El éxito de sus trabajos – de los cuales presentamos una selección a quienes cada semana “lo seguimos para conocer la  historia de otra manera-  ha estado en que a él lo obsesiona lo novedoso, lo atractivo, lo esencial, y que tiene en su amplia cultura y el dominio de una prosa elegante y sencilla sus principales virtudes.

Para leerlo no hace falta tener un diccionario. Es un periodismo de alto vuelo literario, profundo y con un excepcional culto al sentido de la verdad que, incluso, le ha atraído no pocos sofocones.

Esta selección no cubre, como hubiéramos querido, todo lo escrito en este tiempo por Ciro para nuestro diario, pero sí llega en un momento en el cual la demanda por sus artículos crece vertiginosamente. Muchas son las personas que acuden a nuestros archivos en busca de sus crónicas, para coleccionarlas o utilizarlas en alguna que otra clase de historia.

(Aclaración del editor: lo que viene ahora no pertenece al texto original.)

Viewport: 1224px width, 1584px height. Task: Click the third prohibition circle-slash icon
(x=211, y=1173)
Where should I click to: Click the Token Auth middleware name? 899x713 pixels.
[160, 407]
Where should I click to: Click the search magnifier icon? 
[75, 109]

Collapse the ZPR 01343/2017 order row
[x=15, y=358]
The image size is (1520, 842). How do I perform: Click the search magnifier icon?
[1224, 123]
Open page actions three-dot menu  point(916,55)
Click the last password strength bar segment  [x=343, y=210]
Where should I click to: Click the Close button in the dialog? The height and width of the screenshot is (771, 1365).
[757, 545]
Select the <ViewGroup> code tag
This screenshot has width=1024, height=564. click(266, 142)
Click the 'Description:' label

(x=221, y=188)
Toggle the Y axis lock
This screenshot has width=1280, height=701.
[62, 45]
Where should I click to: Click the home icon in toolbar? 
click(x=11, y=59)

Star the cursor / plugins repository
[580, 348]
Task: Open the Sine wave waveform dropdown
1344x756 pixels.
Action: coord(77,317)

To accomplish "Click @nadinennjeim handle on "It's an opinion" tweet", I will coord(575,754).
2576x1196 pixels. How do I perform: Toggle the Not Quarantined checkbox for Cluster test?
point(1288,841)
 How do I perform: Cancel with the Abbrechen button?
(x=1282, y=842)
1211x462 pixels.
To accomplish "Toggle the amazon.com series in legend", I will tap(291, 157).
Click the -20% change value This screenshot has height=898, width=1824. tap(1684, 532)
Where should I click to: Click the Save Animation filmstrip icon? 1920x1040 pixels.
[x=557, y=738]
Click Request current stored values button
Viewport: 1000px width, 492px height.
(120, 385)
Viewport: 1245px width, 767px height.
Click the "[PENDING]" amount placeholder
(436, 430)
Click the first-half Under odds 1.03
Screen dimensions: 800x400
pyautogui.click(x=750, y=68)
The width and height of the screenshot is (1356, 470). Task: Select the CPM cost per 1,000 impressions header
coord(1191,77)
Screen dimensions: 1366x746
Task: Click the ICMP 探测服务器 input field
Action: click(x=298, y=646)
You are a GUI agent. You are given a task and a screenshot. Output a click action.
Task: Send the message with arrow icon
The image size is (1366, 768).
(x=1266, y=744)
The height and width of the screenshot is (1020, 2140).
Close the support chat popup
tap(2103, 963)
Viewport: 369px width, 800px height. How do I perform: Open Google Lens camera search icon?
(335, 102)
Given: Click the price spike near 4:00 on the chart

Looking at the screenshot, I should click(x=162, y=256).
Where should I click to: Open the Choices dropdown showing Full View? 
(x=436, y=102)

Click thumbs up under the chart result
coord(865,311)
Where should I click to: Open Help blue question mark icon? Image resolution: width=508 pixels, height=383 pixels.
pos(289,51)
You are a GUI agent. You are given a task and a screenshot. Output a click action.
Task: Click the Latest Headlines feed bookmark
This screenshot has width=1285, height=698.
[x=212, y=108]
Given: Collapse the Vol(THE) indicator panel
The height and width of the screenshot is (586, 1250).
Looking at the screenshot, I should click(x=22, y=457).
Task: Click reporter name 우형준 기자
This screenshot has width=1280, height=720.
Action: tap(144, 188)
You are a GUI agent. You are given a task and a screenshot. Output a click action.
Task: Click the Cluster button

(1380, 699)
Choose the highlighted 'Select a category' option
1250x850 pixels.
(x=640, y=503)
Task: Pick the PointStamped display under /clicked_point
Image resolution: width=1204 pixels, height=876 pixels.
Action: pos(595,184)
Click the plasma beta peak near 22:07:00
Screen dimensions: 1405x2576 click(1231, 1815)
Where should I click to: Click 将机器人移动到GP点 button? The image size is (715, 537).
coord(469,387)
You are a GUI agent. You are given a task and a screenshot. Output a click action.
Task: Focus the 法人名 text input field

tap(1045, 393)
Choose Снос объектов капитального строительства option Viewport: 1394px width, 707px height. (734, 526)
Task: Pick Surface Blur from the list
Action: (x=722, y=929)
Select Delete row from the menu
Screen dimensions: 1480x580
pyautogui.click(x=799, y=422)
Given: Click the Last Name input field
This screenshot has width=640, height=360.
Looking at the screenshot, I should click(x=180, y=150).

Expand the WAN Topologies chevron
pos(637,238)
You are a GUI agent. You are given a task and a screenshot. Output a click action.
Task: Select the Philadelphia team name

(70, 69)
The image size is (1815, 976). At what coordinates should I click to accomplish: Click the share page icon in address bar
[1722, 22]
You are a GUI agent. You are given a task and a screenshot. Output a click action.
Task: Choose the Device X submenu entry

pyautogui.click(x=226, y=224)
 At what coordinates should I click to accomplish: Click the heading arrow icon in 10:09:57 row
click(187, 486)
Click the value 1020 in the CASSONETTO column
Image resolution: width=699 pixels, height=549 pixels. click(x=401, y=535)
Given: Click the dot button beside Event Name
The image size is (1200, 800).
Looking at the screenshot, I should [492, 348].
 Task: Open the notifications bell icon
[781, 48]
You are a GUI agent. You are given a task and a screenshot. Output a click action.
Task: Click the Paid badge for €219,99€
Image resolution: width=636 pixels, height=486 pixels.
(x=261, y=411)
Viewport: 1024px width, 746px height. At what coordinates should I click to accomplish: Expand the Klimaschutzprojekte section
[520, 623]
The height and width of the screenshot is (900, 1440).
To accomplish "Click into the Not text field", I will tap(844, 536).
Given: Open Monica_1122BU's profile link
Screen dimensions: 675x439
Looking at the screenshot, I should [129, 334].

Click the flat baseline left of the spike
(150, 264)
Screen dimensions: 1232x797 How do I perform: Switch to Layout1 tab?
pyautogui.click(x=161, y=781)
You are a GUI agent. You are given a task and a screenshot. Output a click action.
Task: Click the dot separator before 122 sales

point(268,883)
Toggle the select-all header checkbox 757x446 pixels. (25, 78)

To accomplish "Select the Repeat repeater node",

Lo que pudiéramos decir desde la redacción de Juventud rebelde es solo una ínfima parte. Quisiera compartir algunos fragmentos de los mensajes llegados a Ciro cuando en su crónica “Échame a mí la culpa”, del 18 de abril del 2004, solicitó a su público: “¿Sigo abordando ese pasado y sus personajes con pelo y señales como vengo haciéndolo hasta ahora o empiezo a escamotearles las aristas?”.

Veamos una breve muestra:

  Siga escribiendo la historia como es, no ceje en su empeño de poner la realidad, tal y como aconteció.

  ¿Podría ser su sección más diaria y menos dominical? La historia, nuestra historia,  es tan rica y grande […]

  La historia es como fue y no como queramos que haya sido.

  Sus columnas en el periódico son vitral abierto a la historia republicana de la nación,

de manera transparente, sencilla,  jocosa, es una suerte tenerlo ahí, le leo siempre, espero que perdure.

  A nuestra prensa le falta el tipo de reportaje que usted tan pacientemente realiza semana tras semana.

  Con sus artículos ha aumentado mi amor por lo cotidiano.

  Sus historias no solamente son interesantes y recrean hechos, personajes poco o nada conocidos por la población; sino que es, justamente, lo verdadero de las narraciones, lo valioso de estas […] Su página es un rescate de la idiosincrasia cubana […] con su pluma nos abre una puerta al conocimiento.

  Siga con los nombres verdaderos, fechas, horas, puntos y comas, sean sus citas o referencias buenas o malas. Siempre tienen valor social. Solo así seremos mejores.

  Lo exhorto a continuar con sus artículos; si usted se amilana tendrá en mí a un crítico silencioso.

  Su columna gusta mucho, pues a veces se conoce más de esa república por los hechos que usted narra que por los libros de historia, sin demeritar a estos últimos.

He dejado para el final una carta que, desde mi punto de vista, expresa el sentir de los lectores de esa página dominical y que a Ciro lo impresionó mucho cuando se la entregué.

El encabezamiento del mensaje electrónico, enviado por Roberto Gómez Montano es     “Tiene una recta de 97 millas” y una parte del texto dice:

   Soy profesor de Historia de Cuba, imparto las clases de secundaria para noveno grado en el Canal Educativo. Supe por primera vez de usted cuando buscaba material para mi clase acerca de los gobiernos auténticos y “Alemán, el Bicho”, le dio sabor. Este año he grabado 190 clases que se envían a las escuelas de todo el país, ya casi termino pues solo me faltan diez. En días pasados en una reunión de los profesores integrales de la capital con Fidel, uno de ellos dijo que lo que más le gustaba de mi clase eran las anécdotas. Algunas se las debo a usted y quería que lo supiera.

Con Ciro asistimos, cada siete días, a una clase sobre nuestras raíces, recordamos que la historia no puede olvidarse, vivimos el regreso hacia el lugar de donde vinimos.

A Ciro uno nunca termina de conocerlo del todo. Los invito a redescubrir en este libro, parte de lo que cada domingo nos regala para la posteridad.